AF: Yeah, it’s just another show and there’s been so much done on screens. The high-tech visual effects available to us on video these days, you can’t really rival that no matter what you do, even if you took a movie of the Rock-afire Explosion, it’s still just a movie. Maybe the Rock-afire Explosion is something that people enjoyed and loved, but never really had a good home. My favorite fantasy of the distant future for the Rock-afire’s home would be a major amusement park, like Disney or Universal Studios, that would embrace the Rock-afire and embrace the fans of the Rock-afire, if there were enough of them, and actually produce a Rock-afire experience, which would be like the Simpson’s Experience or Back To The Future or Jaws, or any of these other things where they create a ride or experience based on modern culture. If an amusement park wanted to do that and put together one really fabulous display or exhibit or ride, it would be fantastic because then it wouldn’t just be the Rock-afire on stage, but it would be an entire adventure. Maybe instead of it being a $120,000 exhibit like it was at Showbiz, it could be a $50 million adventure. That’s my real dream for what might happen to the characters, hopefully sometime in my life. All it takes is millions of fans to tell Universal what they want. As long as Universal thinks there’s only a few scattered people who remember the Rock-afire and they’re not willing to shell out their money to get there, then of course it wouldn’t make sense for them to do that, either.


PR: With that kind of attraction, you would develop new fans as well from the younger generations.

AF: That’s probably what we have to do now, is to develop new fans. Not just the ones that saw it when they were growing up, but new fans. I really like it when a parent writes me and tells me, ‘My kids just loved the Rock-afire,’ and I do try to encourage that sort of thing. But I’m not exactly Mr. Disney or Mr. Family Guy, either—well, I guess I’m more like Family Guy the cartoon because I love to have adult humor or adult situations in my work, but I try to keep it sort of as a second-level thing that you really have to be an adult to get instead of putting it right out there or putting explicit lyrics on the stage.


PR: Well, there is Billy Bob’s “I Ain’t Gay” song.

AF: That’s actually a very innocent song. I got some negative commentary from a former fan who thought it was anti-Christian or thinks I’m anti-Christian or whatever, but I’m not, and it’s not. It’s an innocent song. In fact, pretty much that whole song was based on my feelings about love when I was seven years old. The whole ‘I’m not gay’ thing is kind of a joke because the way Billy Bob talks, people are always asking me, ‘So is Billy Bob gay?’ No, he’s not gay. He’s just a sweet guy from the south. They say, ‘Okay, well, he sounds gay.’ I don’t know how you sound gay, but no, he’s not gay.

 Billy Bob’s “I Ain’t Gay,” first of the new Rock-afire videos.

▶ **Data block**:
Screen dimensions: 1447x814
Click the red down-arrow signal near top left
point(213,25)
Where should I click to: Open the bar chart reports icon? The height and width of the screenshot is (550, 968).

▶ **Given task**:
Answer these questions from the Rock-afire interview above, one per line:
1. What did the Rock-afire exhibit cost at Showbiz?
2. According to PR, what would a major attraction bring in from the younger generations?
3. What was nearly all of the song "I Ain't Gay" based on?

▶ **Written reply**:
1. $120,000
2. New fans
3. AF's feelings about love at seven years old